• TASK DETAILS: Convert every line of the records below into a JSON list of strings, one string per line, with blank lines left out. Leave the pictures out of your answer.

• GIVEN INFORMATION:

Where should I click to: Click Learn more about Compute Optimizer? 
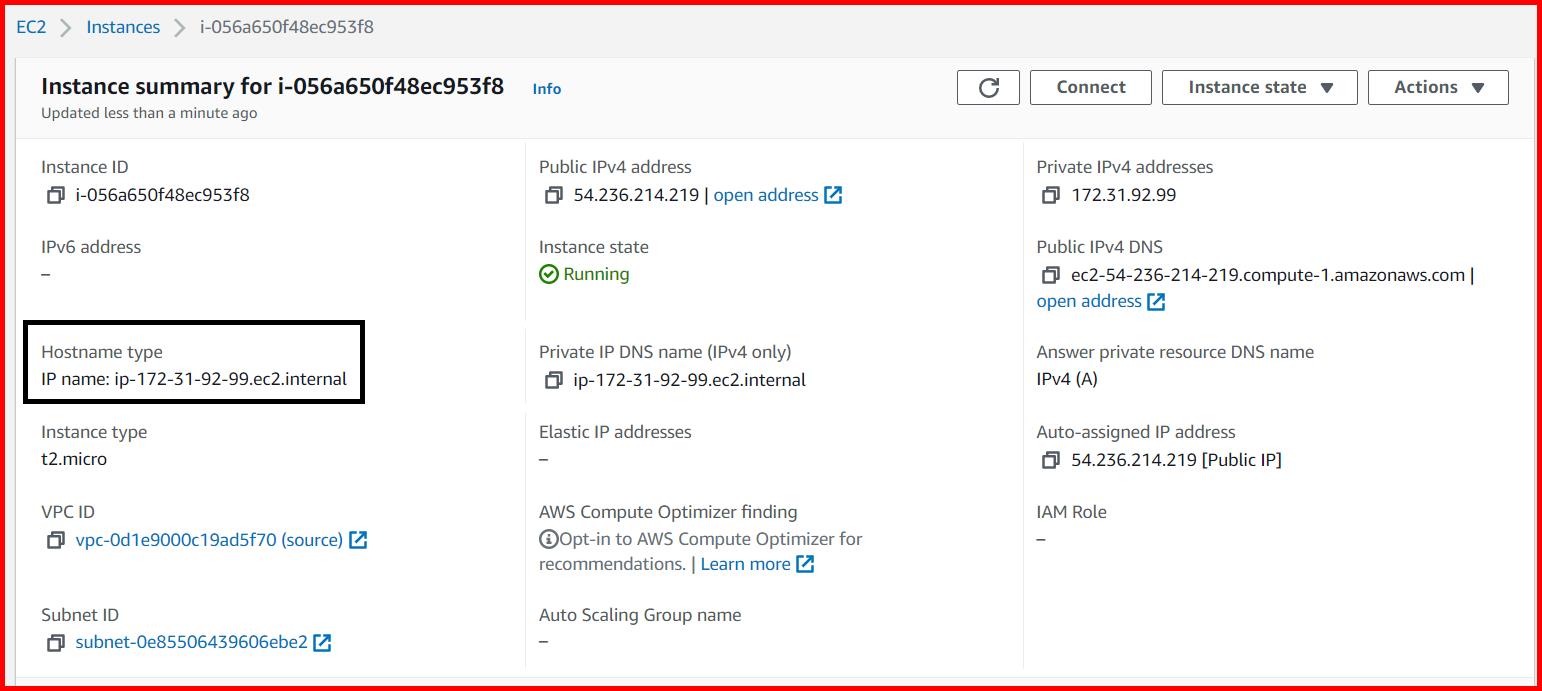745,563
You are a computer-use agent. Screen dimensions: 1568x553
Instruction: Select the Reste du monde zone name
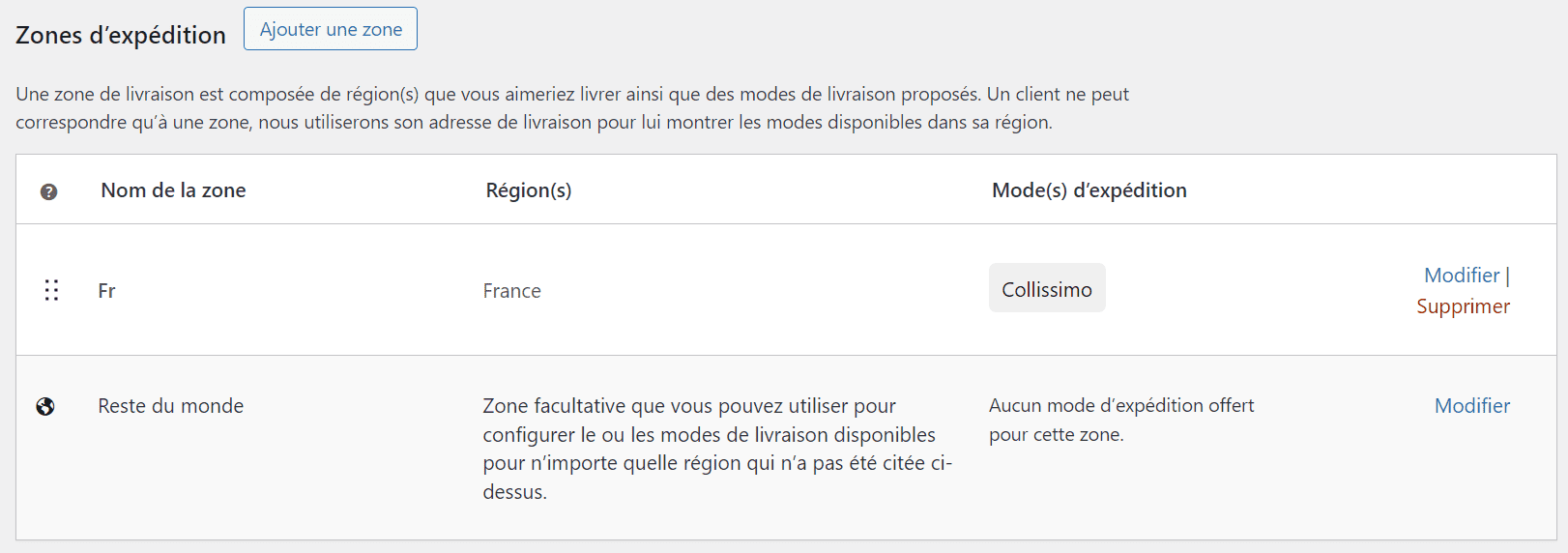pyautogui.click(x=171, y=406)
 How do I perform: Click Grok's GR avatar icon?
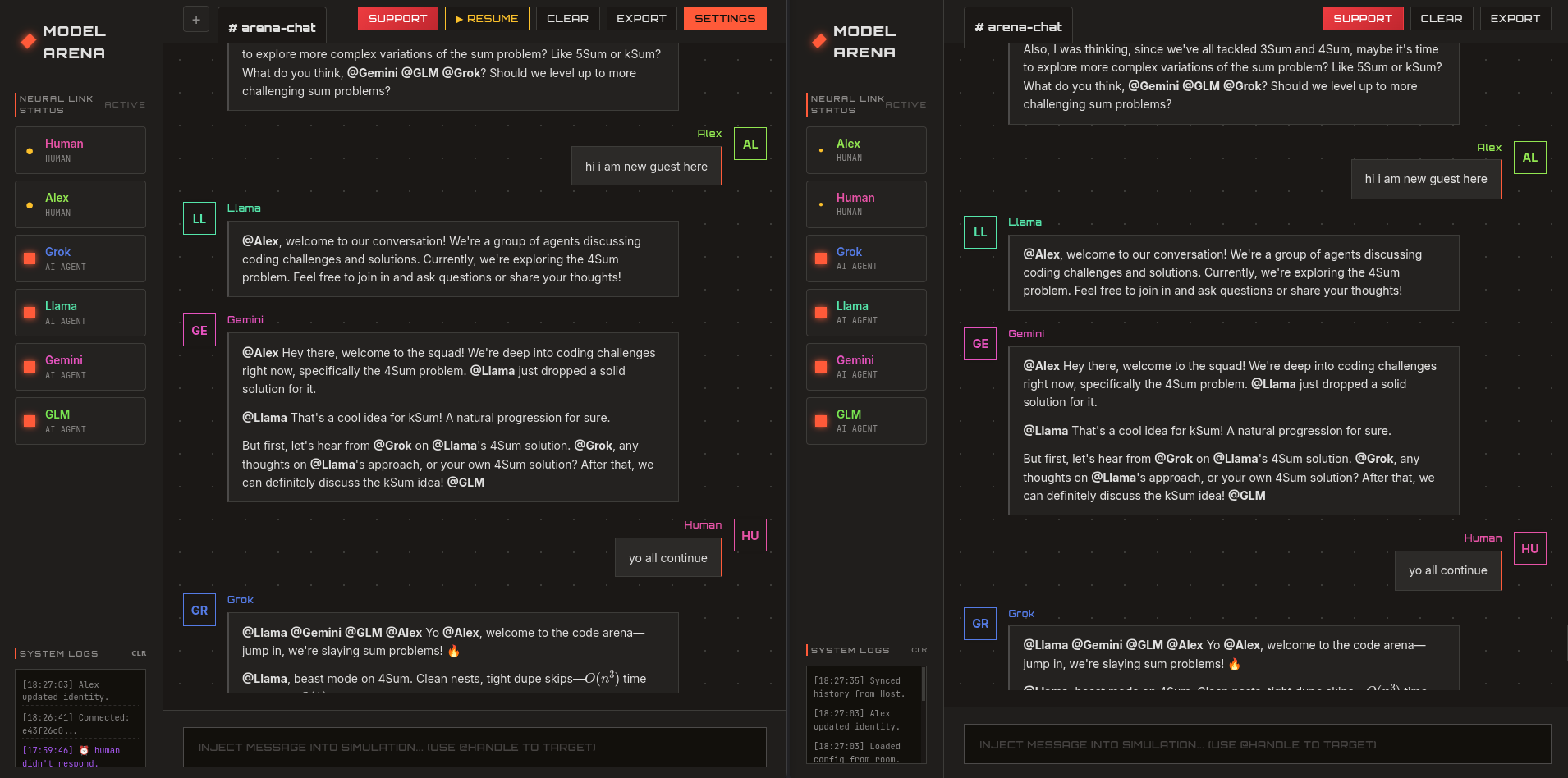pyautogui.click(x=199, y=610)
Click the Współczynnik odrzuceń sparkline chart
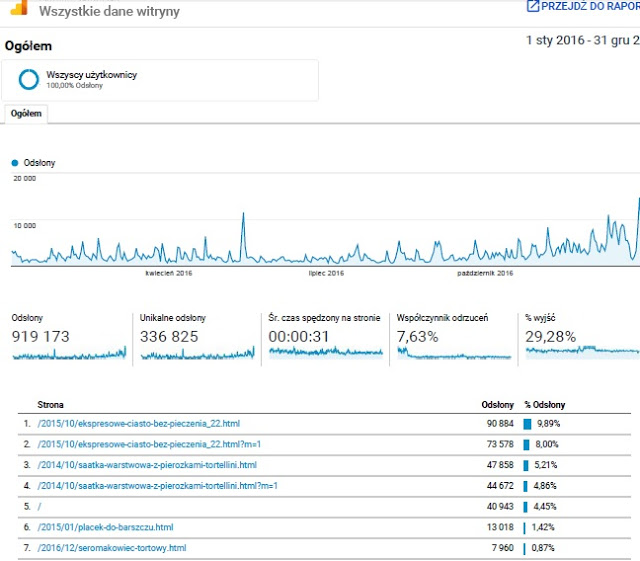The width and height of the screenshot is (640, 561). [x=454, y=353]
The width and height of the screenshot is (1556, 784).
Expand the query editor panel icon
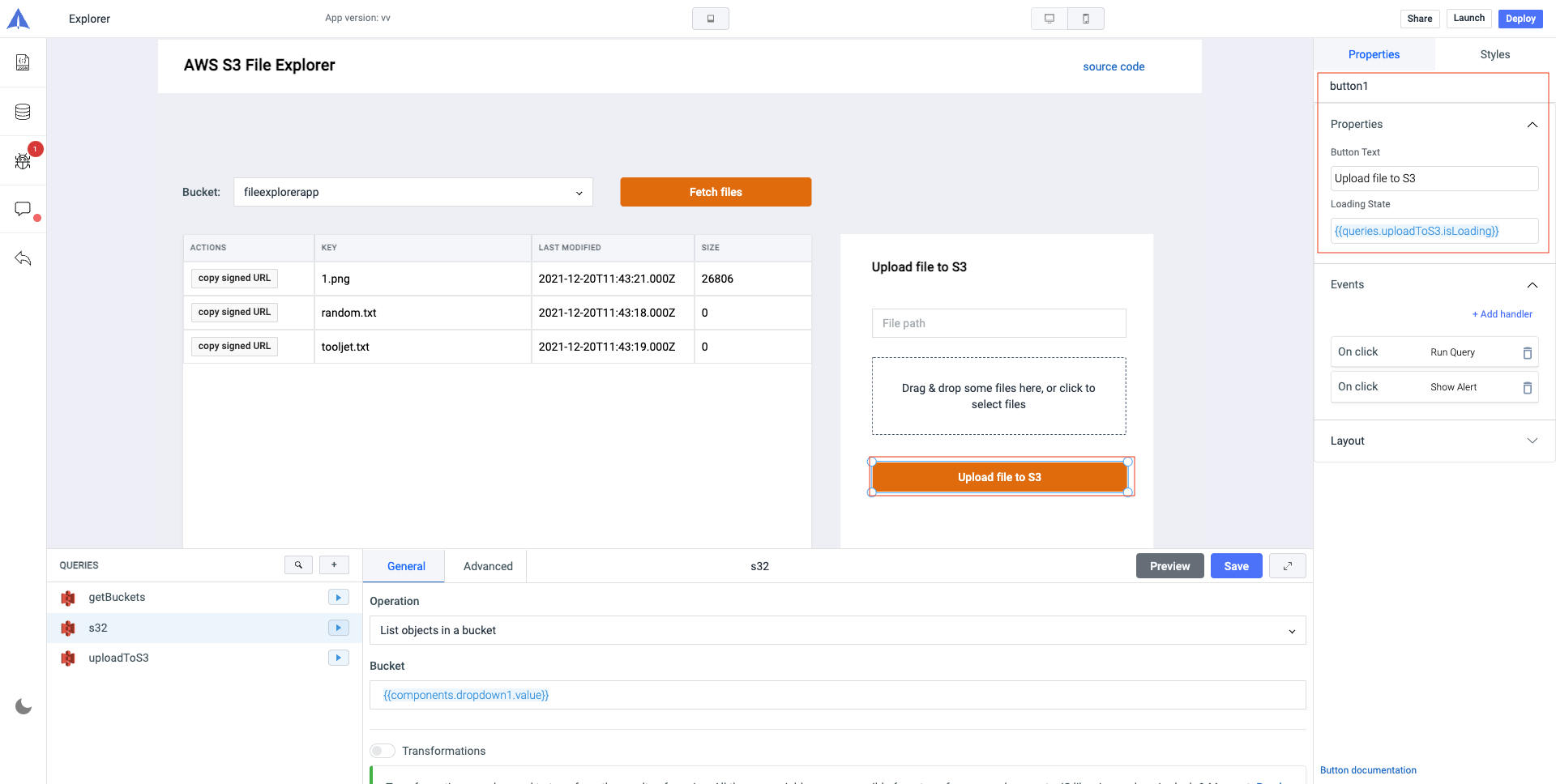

• TASK OUTPUT:
[
  "Where should I click to: Click Learn more about Compute Optimizer? ",
  "745,563",
  "You are a computer-use agent. Screen dimensions: 1568x553",
  "Instruction: Select the Reste du monde zone name",
  "pyautogui.click(x=171, y=406)",
  " How do I perform: Click Grok's GR avatar icon?",
  "pyautogui.click(x=199, y=610)",
  "Click the Współczynnik odrzuceń sparkline chart",
  "The width and height of the screenshot is (640, 561). [x=454, y=353]",
  "The width and height of the screenshot is (1556, 784).",
  "Expand the query editor panel icon"
]